A Justiça Federal da 3ª Vara Criminal da Seção Judiciária do Pará decretou uma nova prisão preventiva de um homem investigado por integrar uma organização criminosa voltada ao tráfico internacional de drogas. A decisão atende a uma representação da Polícia Federal (PF) e mantém o investigado preso enquanto responde às acusações relacionadas à Operação Euterpe.
A investigação teve início após a deflagração da Operação Euterpe, em 2022, que apura o envio de 320 quilos de cocaína ocultos em uma carga destinada a Portugal.
O investigado foi preso em março de 2026, na Bolívia, e posteriormente transferido para o Brasil. No início de julho deste ano, o Superior Tribunal de Justiça (STJ) revogou a prisão preventiva em um dos processos aos quais ele responde, substituindo a medida por cautelares diversas.
Apesar da decisão do STJ, o investigado permaneceu preso em razão de um novo mandado de prisão preventiva expedido pela Justiça de Minas Gerais, no âmbito de outro procedimento criminal.

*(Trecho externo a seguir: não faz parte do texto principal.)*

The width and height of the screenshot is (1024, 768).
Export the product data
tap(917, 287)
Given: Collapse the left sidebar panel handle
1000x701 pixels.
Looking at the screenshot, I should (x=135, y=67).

Diante desse cenário, a Polícia Federal solicitou à Justiça Federal do Pará a decretação de uma nova prisão preventiva no processo decorrente da Operação Euterpe. O pedido foi aceito pela 3ª Vara Criminal da Seção Judiciária do Pará, que expediu, na terça-feira (21), um novo mandado de prisão preventiva pelos crimes de tráfico de drogas e associação para o tráfico.
Com a nova decisão judicial, o investigado permanece à disposição da Justiça e seguirá respondendo pelas acusações relacionadas às investigações conduzidas pela Polícia Federal sobre o esquema de tráfico internacional de drogas.